DX NetOps

  • 1.  Monitor number of established BGP connections

    Posted Nov 06, 2018 02:50 AM

    Hello community!

     

    Has anyone ever had to (or has an idea on how to) configure Spectrum to monitor the number of established BGP connections in a given router? I have searched the community for ways to make SpetroWatch sum the state for each instance but wasn't able to make that happen.

    Through CLI script it would be fairly easy, but the crontab is not enabled for the Spectrum user and I would prefer not requesting that. 

    Maybe there is an OID out there that shows this data, but so far I was not able to find it.

    Any help is welcome!

     

    Best regards,

    Marcelo



  • 2.  Re: Monitor number of established BGP connections
    Best Answer

    Posted Nov 06, 2018 09:33 AM

    Marcelo,

     

    The only OID I am aware of is the bgpPeerState at 1.3.6.1.2.1.15.3.1.2 but it does not give the total. Just the state of each connection. I do not see how this can be done in a watch. 

     

    One possibility is to create a threshold watch to evaluate once a day (or how often you need it run). Configure the watch so it will exceed the threshold every time it run. Then, on exceeding the threshold, run a CLI script to gather the information. The last thing to do int he script is to deactivate and the reactivate the watch for the model so it is evaluated at the next poll.

     

    Joe



  • 3.  Re: Monitor number of established BGP connections

    Posted Nov 07, 2018 02:54 AM

    Hi Joe,

     

    Thanks for your reply.

    I have tried doing what you suggested, but the problem is that, apparently, the watch remembers its last status before it was deactivated. So, it works great the first time it runs, but then the status is frozen on "Violated" and the script is no longer executed, even after the Watch is deactivated and activated. Code below:

    update action=0x480004 watch=0xffff0019 mh=$dev_mh
    update action=activate watch=0xffff0019 mh=$dev_mh

    I have looked for ways for forcefully change the Watch Status but couldn't find one. The other option would be to change the control attribute, wait (sleep) for the watch to poll and change to Active, then set the attribute back to the alarming value. But the problem is that if the poll is set to happen each 30 mins, the script will be hanging for all this time.

     

    Are you aware of any action code that could reset the status and force the watch to poll?

     

    Best regards,

    Marcelo



  • 4.  Re: Monitor number of established BGP connections

    Posted Nov 07, 2018 09:15 AM

    Marcelo,

     

    Are you generating an alarm as well? I did a quick test where I also generated an alarm and it worked.

     

    You may also want to pause a few seconds between deactivating and activating the watch to give the system time to reset everything.

     

    Joe



  • 5.  Re: Monitor number of established BGP connections

    Posted Nov 07, 2018 10:05 AM

    Joe.

     

    Now it worked! I guess the Watch interval was shorter than the time the script took to run.

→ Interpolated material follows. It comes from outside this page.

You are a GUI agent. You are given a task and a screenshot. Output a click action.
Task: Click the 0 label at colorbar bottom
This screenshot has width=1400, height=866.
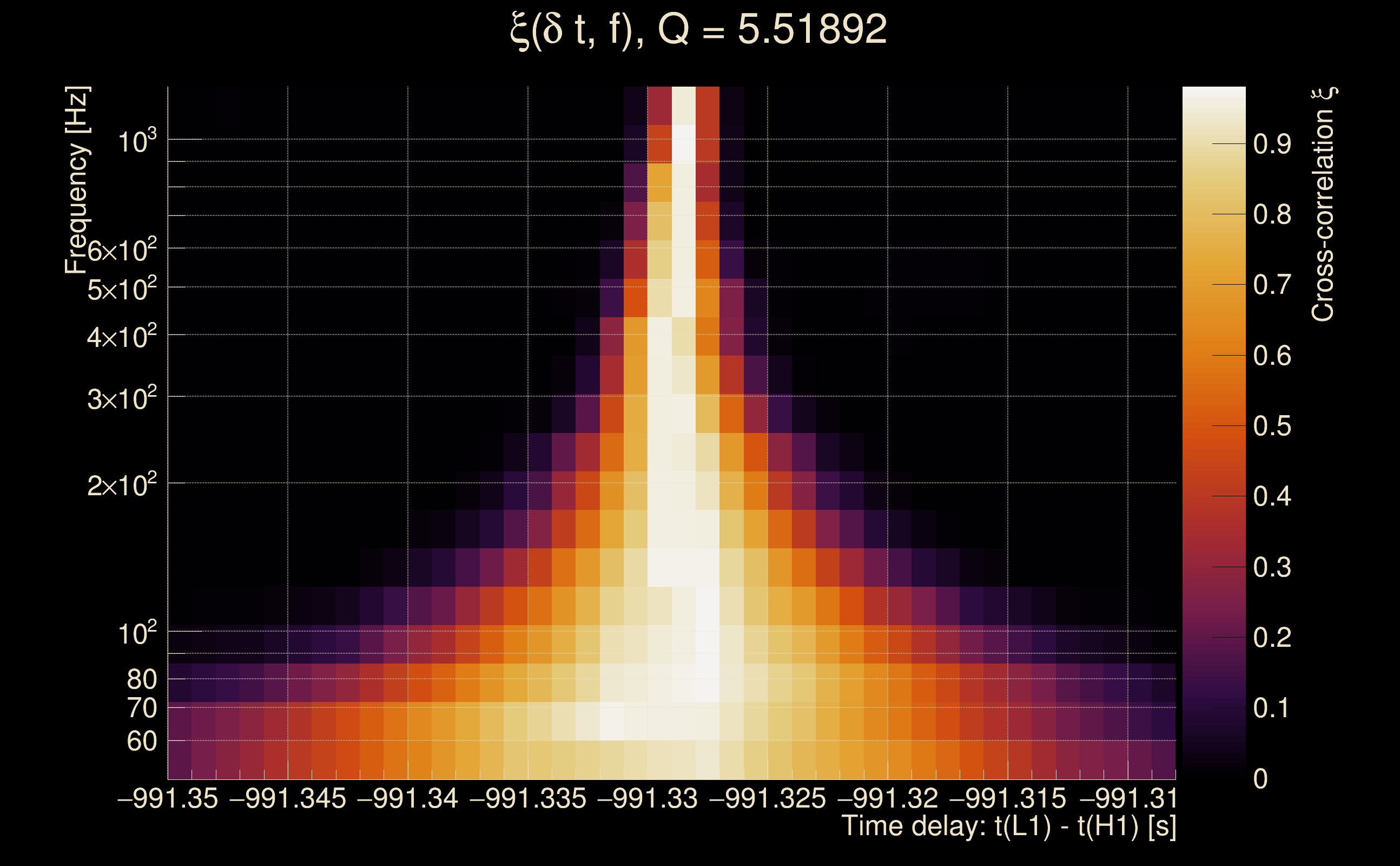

    I increased the first to 5 minutes and the interval between the deactivating and activating the Watch in the script to 10 seconds and now it is running smoothly.

     

    Thanks for the tips.

     

    Best regards,

    Marcelo



  • 6.  Re: Monitor number of established BGP connections

    Posted Nov 07, 2018 10:16 AM

    Glad I could help!

     

    Joe



  • 7.  Re: Monitor number of established BGP connections

    Posted Nov 09, 2018 03:47 AM

    Hi ackjo04, Zacchi, all,

     

    from my perspective the only solution would be to have a "count rows" operator within SpectroWATCH functionality.

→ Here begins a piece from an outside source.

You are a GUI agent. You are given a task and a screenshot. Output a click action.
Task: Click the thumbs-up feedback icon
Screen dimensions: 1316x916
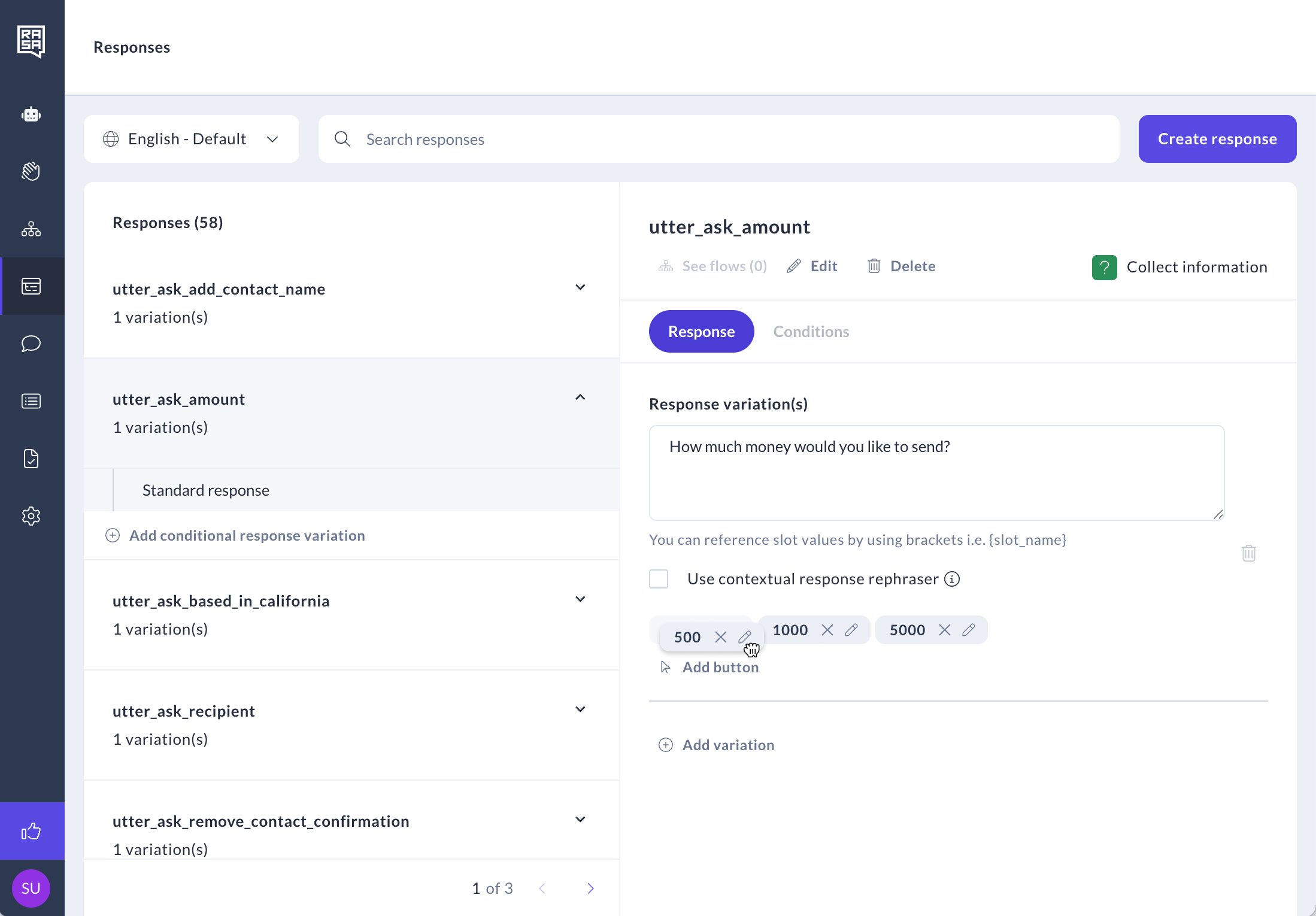tap(31, 831)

    Once such thing is available, there would be a lot of additional practical cases that could be solved, e.g. number of wireless accesspoints, number of cdp neighbours, ...

     

    We requested that years ago, but CA did not agree on the necessity.

     

    regards,

    Raphael



  • 8.  Re: Monitor number of established BGP connections

    Posted Nov 09, 2018 06:16 AM

    Hi Raphael,

     

    I fully agree. Also, some conditional operators wouldn't hurt.